Wednesday, August 14, 2013

Beyond Selfish and Unselfish?

One thing I have trouble with is thinking of relationships as a zero-sum game. (Maybe it's being too much a fan of Adam Smith and leaning too far towards capitalism in general, I dunno...) I.E. a zero-sum game being: "Somebody has to be the loser. Either it's good for me or good for you. Never both."

Of course I read enough C.S. Lewis in high school to know that this sounds a bit like the philosophy of hell from the Screwtape Letters.

I think a lot of people get around the zero-sum game by turning it on its head, and trying to be less selfish instead of more. While selfish people would say, "Our interests are in conflict so I have to do what's best for me first," an unselfish person would say, "I will always put you first." So the best person is the one enduring the most unpleasantness to make others happy.
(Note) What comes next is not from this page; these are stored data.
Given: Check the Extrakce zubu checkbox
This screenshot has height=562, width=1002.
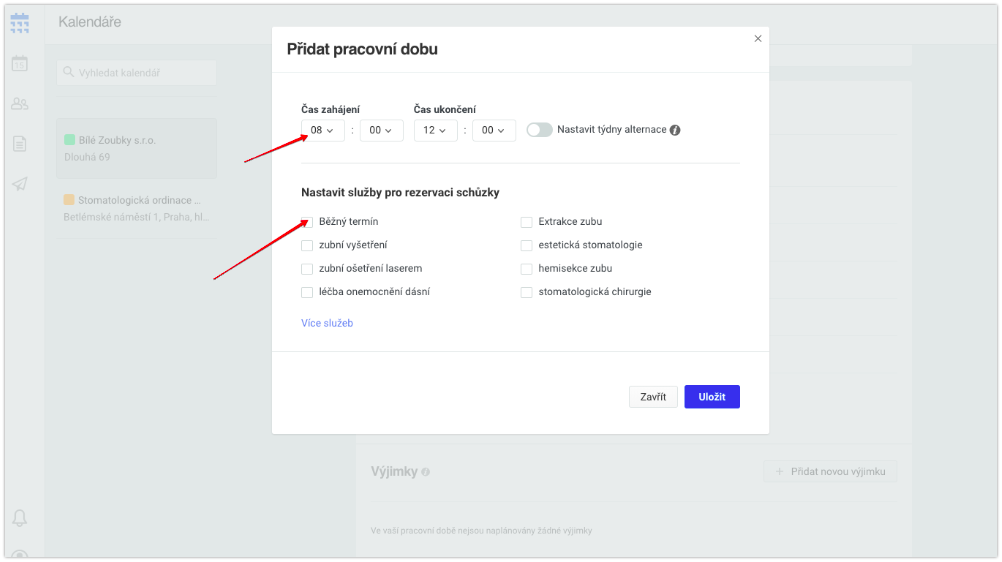Looking at the screenshot, I should coord(527,222).
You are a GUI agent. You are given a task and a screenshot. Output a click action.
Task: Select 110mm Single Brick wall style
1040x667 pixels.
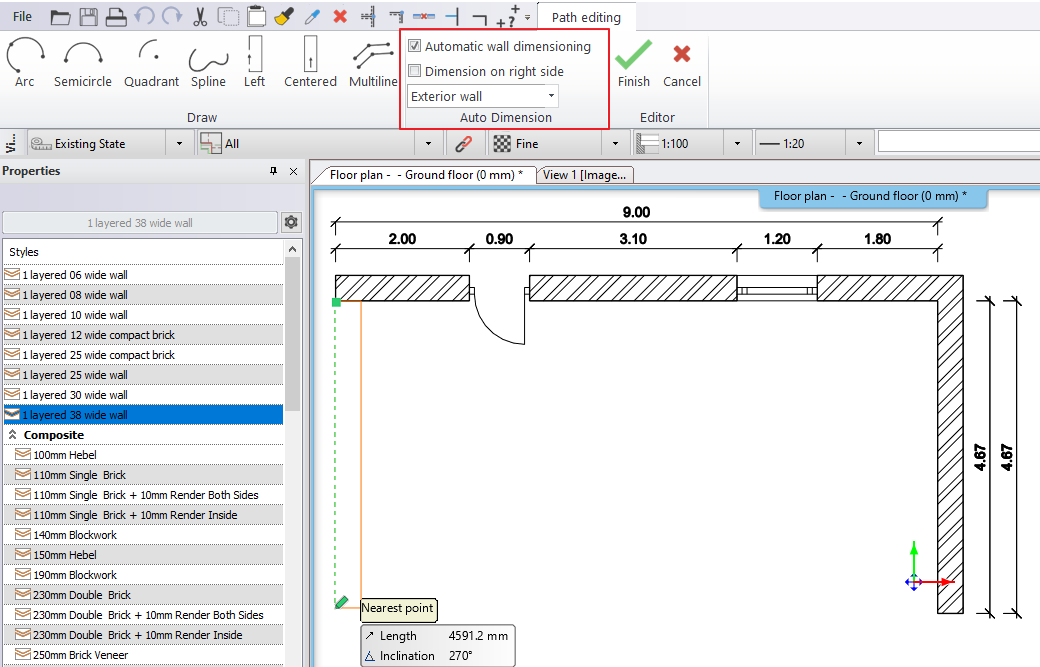[x=80, y=475]
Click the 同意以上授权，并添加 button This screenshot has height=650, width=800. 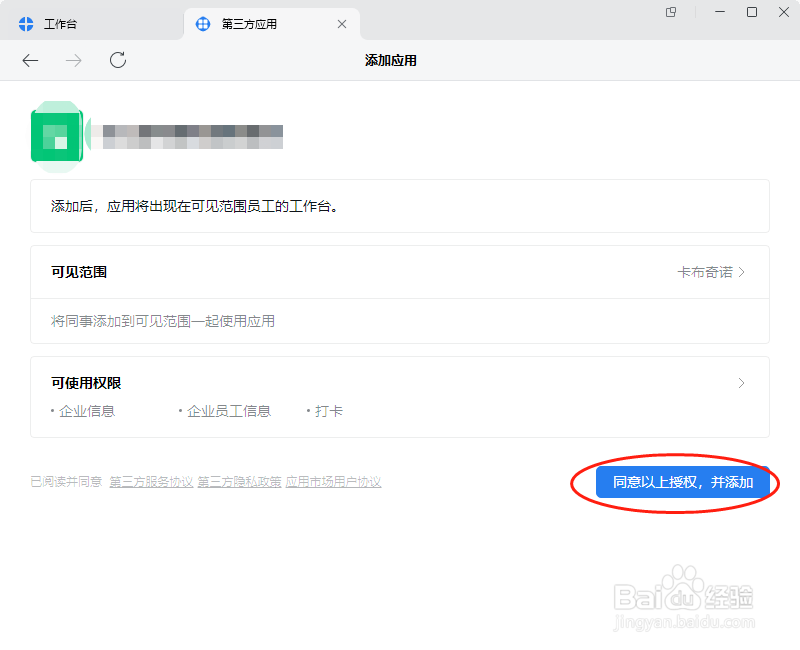pyautogui.click(x=683, y=482)
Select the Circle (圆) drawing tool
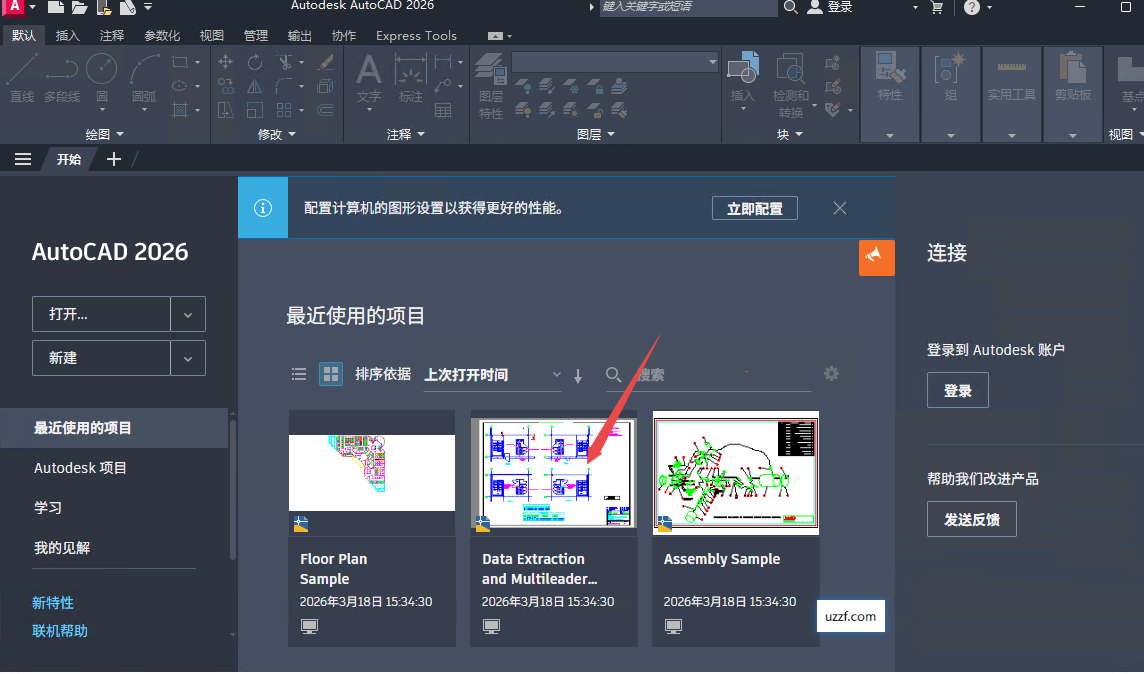1144x674 pixels. [101, 71]
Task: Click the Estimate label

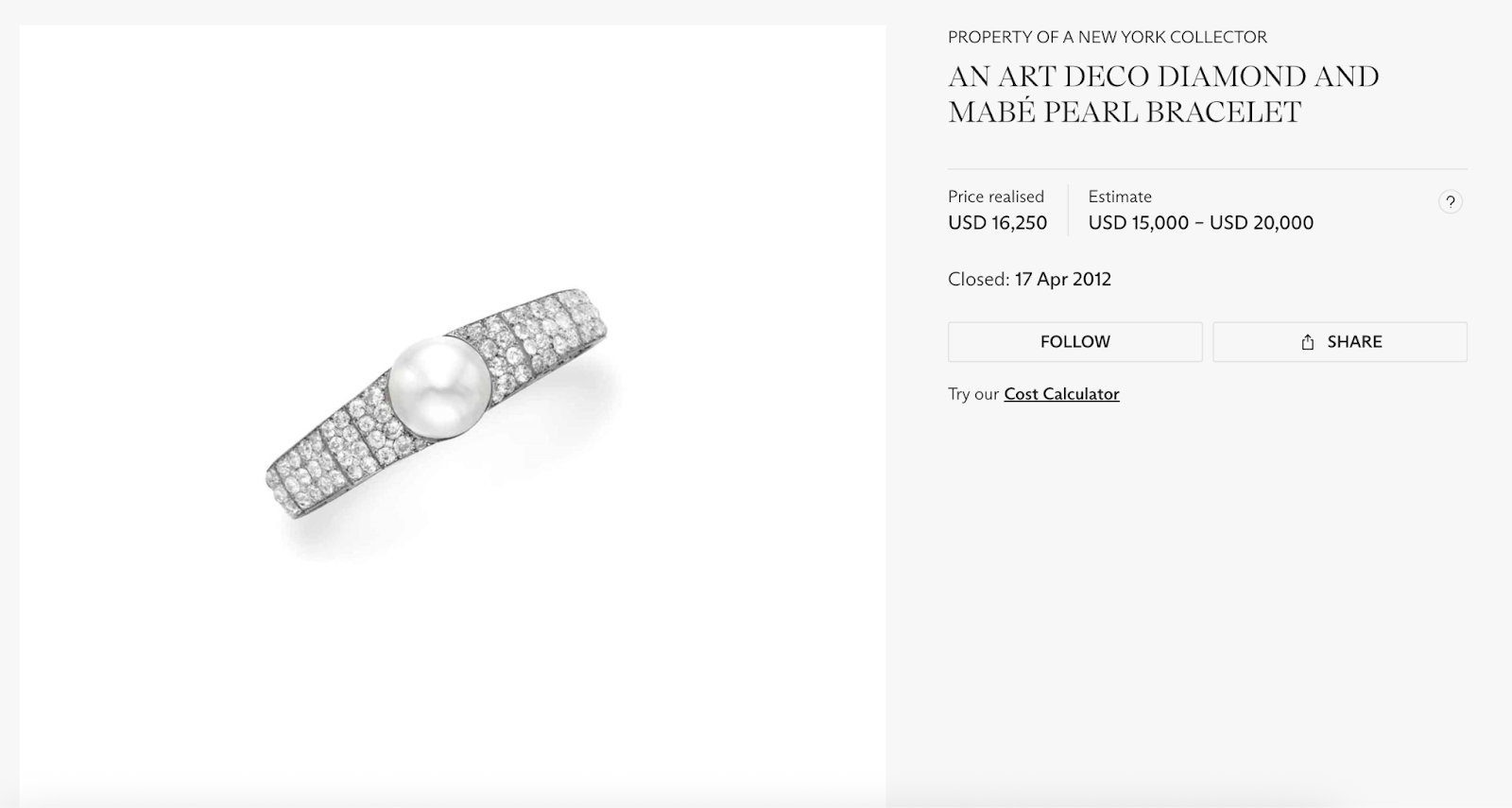Action: coord(1120,197)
Now, "unselfishness" is obviously a loaded word, especially after bringing up C.S. Lewis. It's easy to remember some critiques he made in Mere Christianity and The Four Loves. Essentially, that it can turn into a game of one-up-manship that leaves everybody miserable.

So even though it's common to say "die to yourself" and so on, sometimes I don't really agree with that. One of the strangest stories in the Bible to me is the one about "Unless a seed falleth into the ground and die.." Because it seems that the only result of the seed's death is to produce....more seeds. Who will go on to produce more seeds and so on into infinity. It's definitely a sustainable pattern, but singularly pointless. Why do we want more seeds? Do the seeds ever do anything with their lives besides reproduce mindlessly?

Essentially, it's the story that tells us the group is worth everything and the individual nothing. Did you think you had personal value? Think again! You're just a tool to produce more exactly like you!

Sometimes I want to be a little Nietzsche-ish. Why not go beyond selfishness and unselfishness? Not just lions over lambs or lambs over lions.

Why do we assume that the joy of self and the joy of others are mutually exclusive? Is it possible that showing kindness can produce sincere, lasting, happiness? Without us having to double-think ourselves into it?

Maybe personal suffering is only a side-effect of virtue and not it's true measure. I think a truly kind person can be measured by joy.